_Stated problem 1_. Shorten the paragraph beginning "Emburey has so far been hit" from the passage about Emburey's bowling, and keep its main facts.
_Stated problem 2_. Write the next part of the passage about Emburey's bowling, picking up after its final sentence.

_Passage given_.
>> begin
Emburey's reputation as the most miserly spinner in English cricket has taken something of a battering in his two matches in India, and his decision to turn over a new leaf (cynics might say it is the only thing he has turned in his 20 years in the game) has proved to be one of the most disastrous experiments since Dr Jekyll started drinking out of test tubes.
Cricket balls have seldom been in danger of contracting vertigo after leaving Emburey's hand, but at the age of 40, he decided that he did not want to be remembered as a negative bowler, and began giving the ball more air. What he did not envisage was the ball would spend considerably more time in the air after it had left the bat, and several deliveries could probably have been utilised by BSkyB for bouncing their TV pictures back home.
Emburey has so far been hit for 12 sixes in two games, nine of them by Navjot Sidhu, and with the first two one-day internationals coming up next week, England clearly have a problem with the player that Graham Gooch would normally regard as his key bowler in this type of cricket.
It is just as well that this sort of punishment has been dished out to such an unflappable and phlegmatic character as Emburey (if Philip Tufnell had been hit about this badly, the wheels might have fallen off completely) but even so, the next time Emburey sights Sidhu at the business end, he would be less than human if he did not feel like a man fighting a bush fire with a water pistol.
'I don't think,' Emburey said yesterday, 'that I have ever been hit around like this by one man before. It has not made me frightened to bowl at him, but let's put it this way: I wouldn't be averse to giving him a single and bowling at the other guy instead.
>> end
_Stored data_.
>> begin
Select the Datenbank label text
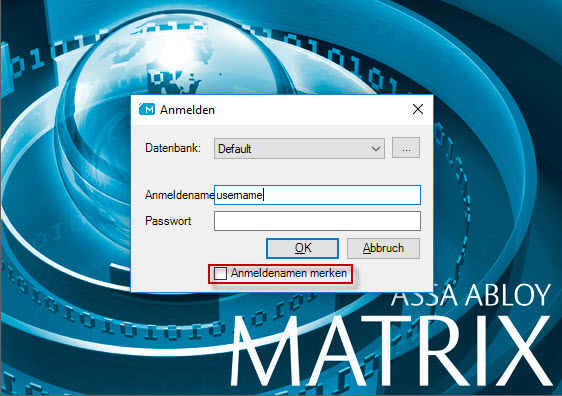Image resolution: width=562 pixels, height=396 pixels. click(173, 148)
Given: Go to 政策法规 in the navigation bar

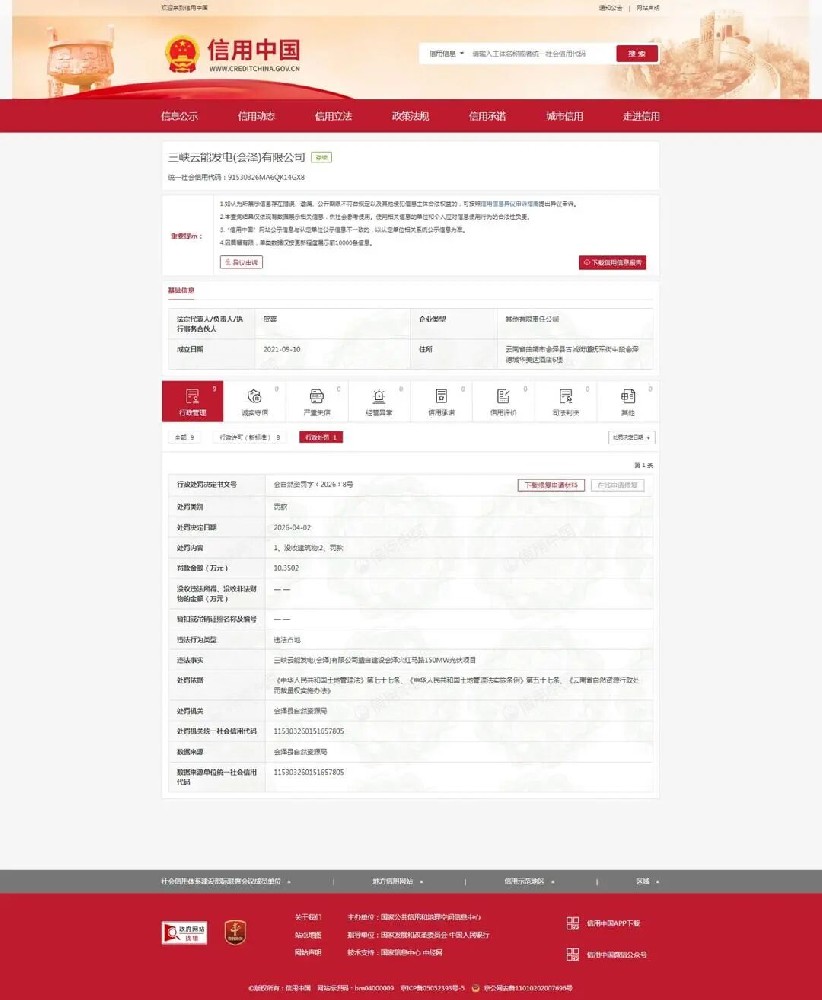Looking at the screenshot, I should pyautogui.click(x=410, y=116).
>> end
_Reply 1_. Emburey has conceded 12 sixes in two games, nine of them to Navjot Sidhu. With the first two one-day internationals next week, that is a clear problem for England, since Graham Gooch would normally see him as his key bowler in this type of cricket.

_Reply 2_.
'I may have to alter my length and line out here. I've been watching how the Indian spinners bowl - wide of the crease and everything just outside off stump - and because they bowl it faster and shorter than we tend to do in England, it is difficult for our batsmen to drive them.
'On top of this, the Indian batsmen play forward with their bat hidden behind the front pad, confident that the umpires will not interpret this as failing to offer a shot and give them out lbw, and whenever we flight the ball, they simply regard it as a free hit.'
Ordinarily, spinners do not mind batsmen trying to hit them for six, because they always feel there is a chance of them holing out. However, 12 sixes into the tour, Emburey is beginning to mind quite a bit, and Keith Fletcher, the team manager, might now be revising his opinion of the first of Sidhu's three encounters with Emburey, when he described it as 'premeditated slogging'.
Gooch will be even more concerned, given that Emburey is his closest chum (on previous tours, they have inherited the nicknames of Hansel and Gretel), but he knows Emburey's solid temperament, and said after Emburey's latest mauling: 'I'm sure John will bounce back.' At the moment, though, Emburey is mostly bouncing back off the pavilion roof.
Emburey conceded 59 runs off 45 balls in Wednesday's one-day defeat, and the 16 he conceded off three balls effectively finished the game. However, if you compiled a list of England players competing for the duffer-of-the-match award, Emburey would have been by no means certain to have finished in the top three, and Fletcher made his discontent more than plain yesterday.
'It was a second-rate performance,' he said, 'which hopefully taught one or two that you cannot put in 80 per cent and expect to win. Graham Gooch is a very proud man, but he wasn't feeling too proud after this performance.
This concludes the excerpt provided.